Returning to England, Hamilton was discovered by the photographer David Bailey, and as a result, became the main model of the Queen's couturier Sir Hardy Amies. During a tough interview with top Italian photographer Fabrizio Ferrei, Hamilton was told her hair was too long for the job. She promptly cut her hair, got the job, and went on to learn the tricks of the trade at Ferrei's side.

Hamilton reached the zenith of her modelling career at the age of 27 when she appeared in an iconic 1987 television advert for the Volkswagen Golf. Changes starred Hamilton, made up to resemble Diana, Princess of Wales. She is seen leaving her husband, posting her wedding ring back through the letterbox, throwing her pearl necklace and brooch towards a cat, and ditching her fur coat – but keeping the car keys. "If only everything in life was as reliable as a Volkswagen" ran the tagline. The advert began a new era in car advertising.

She went into rehab in her twenties, having become addicted to cocaine after being introduced to the drug by her agent. She was clean of drugs for seven years before becoming an alcoholic.

In the early 1990s, Hamilton participated in a television programme Back to the Present hosted by Eamonn Holmes and Esther McVey, where celebrities are regressed to 'uncover' their past lives. Hamilton, while being regressed, revealed that in a former life, she had been a male servant named Ashley Brown who emigrated from London to Dublin.

Hamilton also acted, appearing in feature films such as Mad Dogs and Englishmen (1995) and Monk Dawson (1998).

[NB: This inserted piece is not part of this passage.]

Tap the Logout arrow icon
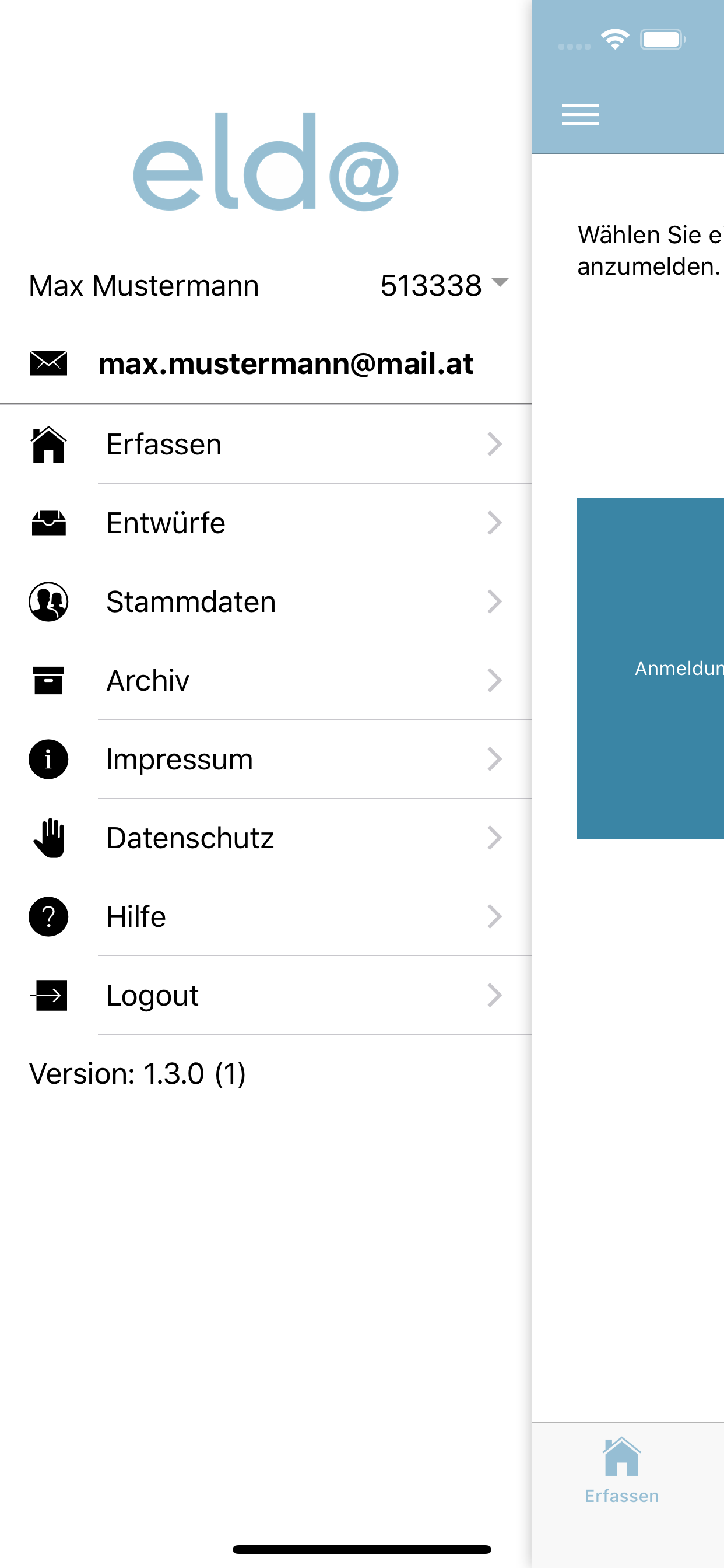 [48, 995]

In 1996, she featured in the music video accompanying the British boyband Take That's single "How Deep Is Your Love". The single reached number one on the UK Singles Chart. In the same year, she also published her autobiography, "Instructions Not Included".

In 2000, after the death of her friend Paula Yates from a drugs overdose, she left the UK and emigrated to New Zealand's south island, and started studying business at Christchurch Polytechnic. Having checked herself into Christchurch-based alcohol treatment clinic The Deanery, she later ended up as a media celebrity after leading a campaign to close the clinic down after it revealed private details of her admission and treatment. After her second arrest and conviction for drink driving, she returned to the UK after five years.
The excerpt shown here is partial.